[Reading text]

- - - -

Hydrogen perspectives from Silicon Valley is a series by Karen Baert and Thilo Braun, MBA students at Stanford University, to shed light on trends and innovation in hydrogen. This is the second post in a series surveying the industry.

Humans have been producing hydrogen for hundreds of years. Today, more than 100 million metric tons of hydrogen are produced a year – enough to fill more than 500 million Olympic swimming pools at ambient pressure.

More than 95% of the hydrogen produced today is produced from fossil fuels, emitting almost 10kg of CO2 per kg of hydrogen produced. Why then is hydrogen considered a clean alternative to fossil fuels?

This article is focused on the supply side of hydrogen:

The colours of the hydrogen rainbow

Green: The promise of electrolysers

Green hydrogen cost: Why wind and solar energy change the equation

Green hydrogen cost: Carbon taxes will help favor green but won’t do it on their own

The colours of the hydrogen rainbow

Hydrogen comes in many different colors. You may have come across references to blue, green, turquoise, grey and maybe even gold hydrogen amongst other colors. If this leaves you confused, you are not alone.

The different colours are used to categorise different types of hydrogen production technologies. Hydrogen has been produced for centuries and is essential for our world today. Without it, most of us would not have any food on the table as hydrogen is an essential component in making fertiliser.

However, historically production has been from fossil fuels. The majority of hydrogen today is grey hydrogen, which is produced from natural gas through a process called steam methane reforming (SMR) or through coal gasification. Hydrogen produced through the gasification of coal is called brown or black hydrogen, using bituminous (black) or lignite (brown) coal.

A number of technologies have emerged that enable producing hydrogen with no or little carbon emissions including blue, green and turquoise hydrogen.

- - - -

[Information provided]
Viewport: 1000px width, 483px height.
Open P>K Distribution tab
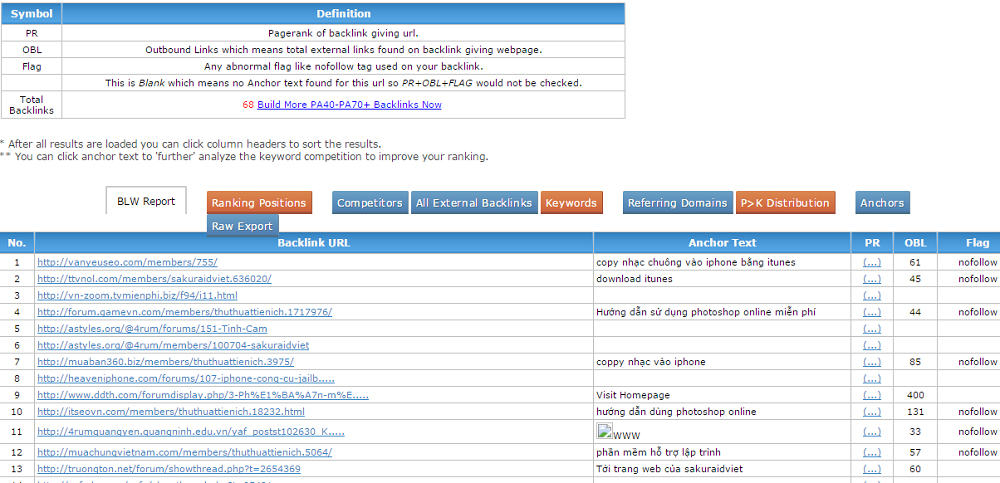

- - - -

[Problem to work on] Please continue the article on the colors of hydrogen production from the point where it stops. The data isn't needed here.

[Written answer]
Blue hydrogen – a temporary stopgap

Blue means retrofitting existing plants with carbon capture and storage (CCS). This can be done on existing infrastructure with moderate investment costs. Starting at roughly $0.20 per kg hydrogen, CCS only adds a modest cost the output hydrogen.

A major concern with blue hydrogen is what to do with the captured CO2, with many geographies not being amenable to carbon sequestration. Furthermore, while high rates of carbon capture (90-95%) are possible, high throughput incentivises reducing the rate of capture. Nonetheless, there are a number of major blue hydrogen projects including Australia’s project to produce blue hydrogen from coal gasification for export to Japan. As it only leads to a partial GHG emission reduction, we see blue hydrogen primarily as a temporary solution to reduce the carbon impact of existing SMR facilities.

Turquoise – cheap gas

Turquoise is a relatively new process where methane pyrolysis is used to produce hydrogen. The input is methane (or natural gas) which is easy to come by. Rather than CO2, the process creates carbon black as a by-product. Unlike CO2, carbon black is a solid product and hence easy to capture and use or sequester. Carbon black in turn is used to produce the rubber for tires amongst other applications, giving it resale value rather than being a pure waste product.

While the process itself does not emit any greenhouse gas emissions, there is a risk from upstream emissions. Methane leaks in the process can lead to significant lifecycle emissions. As long as this is managed (which we know how to do, verified by companies like Project Canary), turquoise hydrogen is a strong contender for producing clean hydrogen at economically attractive prices in the short term.

Green hydrogen

Green hydrogen is produced using water electrolysis and electricity. As long as the electricity is renewable, green hydrogen has no associated carbon emissions. The main challenge green hydrogen production faces today is cost – as these fall it will be increasingly broadly adopted. Nevertheless, the prospect of producing hydrogen with only water and green electricity as input and no greenhouse gas emissions is very promising. We believe green hydrogen will be the dominant production path in most regions worldwide and we will focus the remainder of this article on green hydrogen technologies and their economics.

The best of the rest

Before diving into green hydrogen production, a number of other processes are worth mentioning.

Recently, there has been talk of natural reservoirs of hydrogen. The so called ‘gold hydrogen’ can be pumped out of the ground in a fashion similar to natural gas extraction today. To date, little is known about gold hydrogen, and more research is required before we will see it at scale.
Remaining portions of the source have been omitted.